DNA detectives find genetic markers for lung cancers most likely to recur
- 12 Mar 2008Brock and his colleagues also found that cancers returned even more swiftly than average for 11 patients who had higher than normal methylation in a deadly combination of two genes known as p16 and H-cadherin located in both tumor tissue and a lymph node distant from the original tumor area. Eight of the 11 patients with this methylation pattern had cancers that returned within a year. By 30 months, the remaining three patients’ cancer had also recurred.
The investigators did analyze the results to quantify the odds that a particular patient’s cancer would recur, noting a five to 25-fold increase in risk depending on the particular methylation pattern. They caution that while some of the gene markers lack statistical significance because of small sample size, odds predictions are valid for the two most promising genes - p16 and H-cadherin.
Kimmel Cancer Center medical oncologist James Herman, M.D. says if these results are confirmed, it may lead doctors to consider treating high-risk patients more aggressively with chemotherapy after surgery.
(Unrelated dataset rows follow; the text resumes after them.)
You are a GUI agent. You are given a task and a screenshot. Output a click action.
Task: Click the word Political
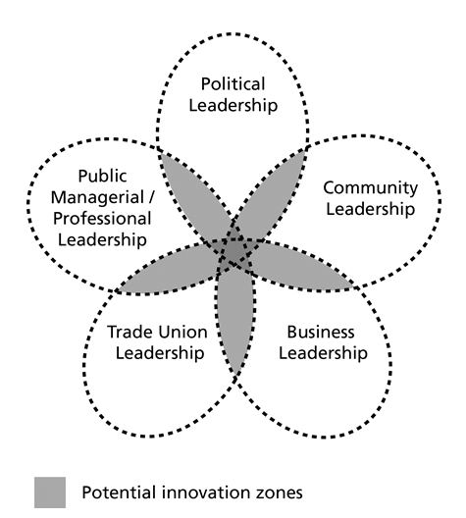pyautogui.click(x=233, y=84)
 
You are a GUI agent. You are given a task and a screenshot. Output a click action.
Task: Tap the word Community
pyautogui.click(x=371, y=188)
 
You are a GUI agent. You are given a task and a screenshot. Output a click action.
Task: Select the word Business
pyautogui.click(x=321, y=332)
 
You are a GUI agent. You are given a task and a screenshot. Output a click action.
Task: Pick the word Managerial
pyautogui.click(x=97, y=198)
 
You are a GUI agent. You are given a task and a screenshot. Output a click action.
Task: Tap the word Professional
pyautogui.click(x=102, y=219)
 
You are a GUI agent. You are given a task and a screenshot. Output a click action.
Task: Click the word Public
pyautogui.click(x=102, y=176)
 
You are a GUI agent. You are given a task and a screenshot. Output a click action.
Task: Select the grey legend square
pyautogui.click(x=50, y=492)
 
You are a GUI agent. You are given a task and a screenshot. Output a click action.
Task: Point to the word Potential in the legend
pyautogui.click(x=119, y=492)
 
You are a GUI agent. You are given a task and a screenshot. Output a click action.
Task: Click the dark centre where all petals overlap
pyautogui.click(x=234, y=253)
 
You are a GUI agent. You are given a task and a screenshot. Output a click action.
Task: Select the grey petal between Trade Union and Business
pyautogui.click(x=235, y=317)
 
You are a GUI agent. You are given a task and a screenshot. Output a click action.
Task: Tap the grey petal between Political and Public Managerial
pyautogui.click(x=195, y=195)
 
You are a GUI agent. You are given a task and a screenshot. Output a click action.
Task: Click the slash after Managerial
pyautogui.click(x=151, y=198)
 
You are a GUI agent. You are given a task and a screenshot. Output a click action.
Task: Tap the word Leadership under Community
pyautogui.click(x=371, y=209)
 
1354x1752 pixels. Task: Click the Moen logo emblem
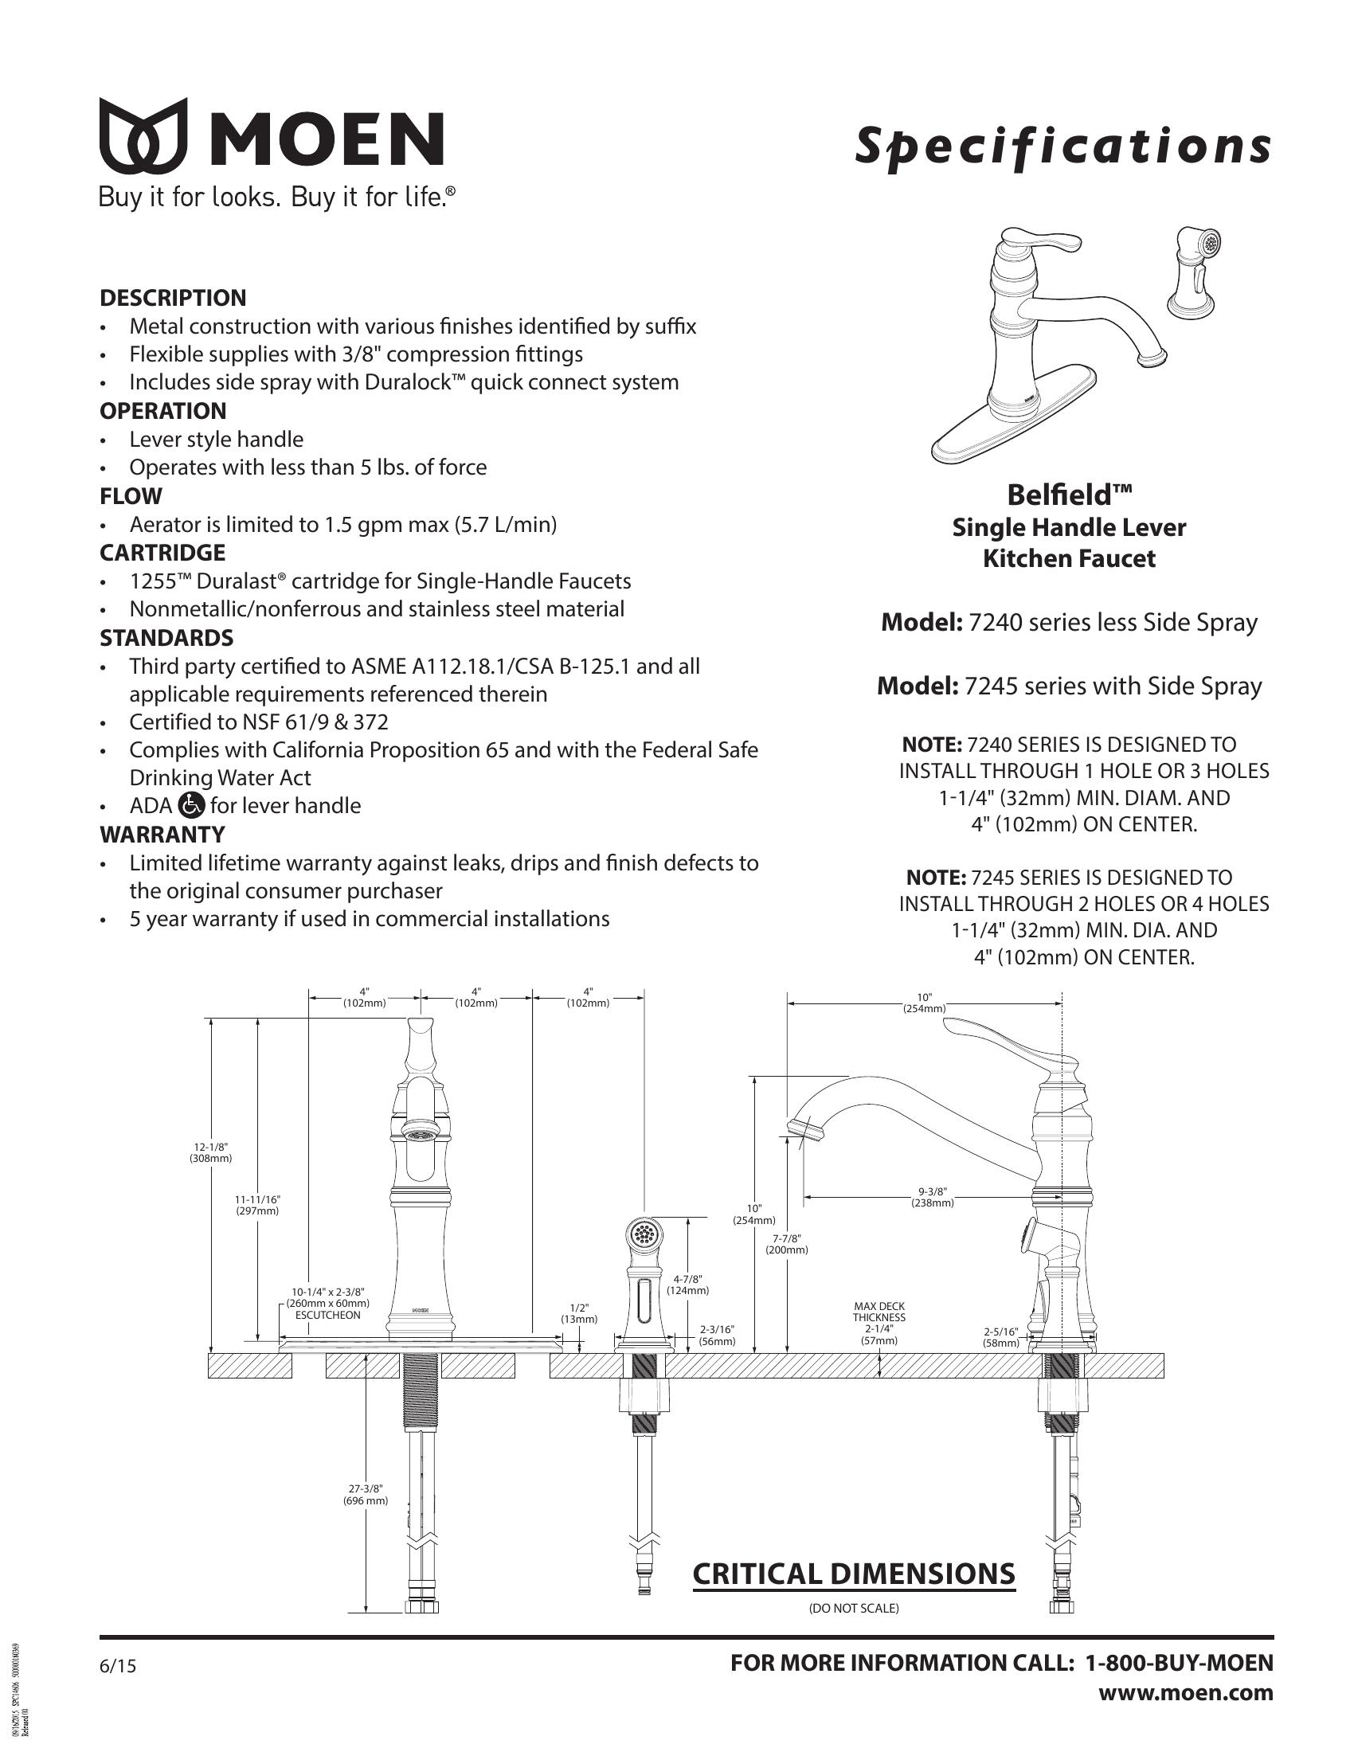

He also believes that therapies which target these gene patterns by stripping off methyl groups hold promise as well. “These marks of aggressive disease also are themselves targets for therapy.”
Additional studies of the methyl markers are under way on lung cancer patients currently being treated at Johns Hopkins.
Cure rates for lung cancer are far lower than for other common cancers such as breast or prostate. Lung cancer is the deadliest cancer and second most common in the United States.
Funding for the study was provided by the National Cancer Institute’s Specialized Program of Research Excellence (SPORE), the Commonwealth Foundation for Cancer Research, the Hodson Trust, and OncoMethylome Sciences.
Additional research participants include Craig M. Hooker, Emi Ota-Machida, Yu Han, Mingzhou Guo, Stephen Ames, Sabine Glöckner, Steven Piantadosi, Edward Gabrielson, Genevieve Pridham, Kristin Pelosky, Stephen C. Yang and Stephen B. Baylin from Johns Hopkins; and Steven A. Belinsky from the Lovelace Respiratory Research Institute.
Herman and Baylin are consultants to and receive research support from OncoMethylome Sciences. Under licensing agreement between the Johns Hopkins University and OncoMethylome, methylation specific PCR was licensed to OncoMethylome and they are entitled to a share of the royalties received by the University from sales of the licensed technology. Brock receives research support from OncoMethylome Sciences.